## [WHAT THE TASK ASKS]
Among the records that follow, set down only the lines from the one containing "Task: Click the checkmark" to the one containing "Given: Undo the last action", both included, exactly.

▬▬▬▬▬▬▬▬▬▬

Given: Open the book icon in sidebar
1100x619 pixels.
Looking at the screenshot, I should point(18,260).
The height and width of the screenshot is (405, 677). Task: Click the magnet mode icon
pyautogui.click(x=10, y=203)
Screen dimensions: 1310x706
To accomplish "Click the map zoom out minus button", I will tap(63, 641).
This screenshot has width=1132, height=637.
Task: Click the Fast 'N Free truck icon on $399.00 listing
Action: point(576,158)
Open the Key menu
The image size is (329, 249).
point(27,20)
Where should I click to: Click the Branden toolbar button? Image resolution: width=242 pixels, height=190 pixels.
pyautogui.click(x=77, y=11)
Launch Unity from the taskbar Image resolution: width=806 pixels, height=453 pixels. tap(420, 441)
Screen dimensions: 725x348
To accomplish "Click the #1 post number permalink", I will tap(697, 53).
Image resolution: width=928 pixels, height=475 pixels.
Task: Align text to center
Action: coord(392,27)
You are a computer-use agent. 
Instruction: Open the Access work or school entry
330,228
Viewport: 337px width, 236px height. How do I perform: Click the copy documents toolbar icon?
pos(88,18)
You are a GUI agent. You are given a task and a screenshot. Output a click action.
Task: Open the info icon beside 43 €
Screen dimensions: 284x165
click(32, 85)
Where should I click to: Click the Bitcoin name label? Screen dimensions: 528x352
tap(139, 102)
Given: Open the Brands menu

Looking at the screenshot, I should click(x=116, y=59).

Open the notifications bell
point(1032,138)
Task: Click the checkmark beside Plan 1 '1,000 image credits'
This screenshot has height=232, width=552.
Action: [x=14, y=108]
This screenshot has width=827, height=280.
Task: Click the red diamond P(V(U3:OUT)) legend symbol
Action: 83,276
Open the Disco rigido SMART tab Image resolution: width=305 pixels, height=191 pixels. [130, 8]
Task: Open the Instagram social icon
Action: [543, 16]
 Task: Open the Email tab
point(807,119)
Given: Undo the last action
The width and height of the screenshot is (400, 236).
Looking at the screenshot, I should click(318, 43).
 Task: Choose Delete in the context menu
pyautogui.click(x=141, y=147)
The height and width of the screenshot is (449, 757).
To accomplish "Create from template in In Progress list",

▬▬▬▬▬▬▬▬▬▬

## [WRITTEN SOLUTION]
Task: Click the checkmark beside Plan 1 '1,000 image credits'
This screenshot has height=232, width=552.
Action: [x=14, y=108]
This screenshot has width=827, height=280.
Task: Click the red diamond P(V(U3:OUT)) legend symbol
Action: 83,276
Open the Disco rigido SMART tab Image resolution: width=305 pixels, height=191 pixels. [130, 8]
Task: Open the Instagram social icon
Action: [543, 16]
 Task: Open the Email tab
point(807,119)
Given: Undo the last action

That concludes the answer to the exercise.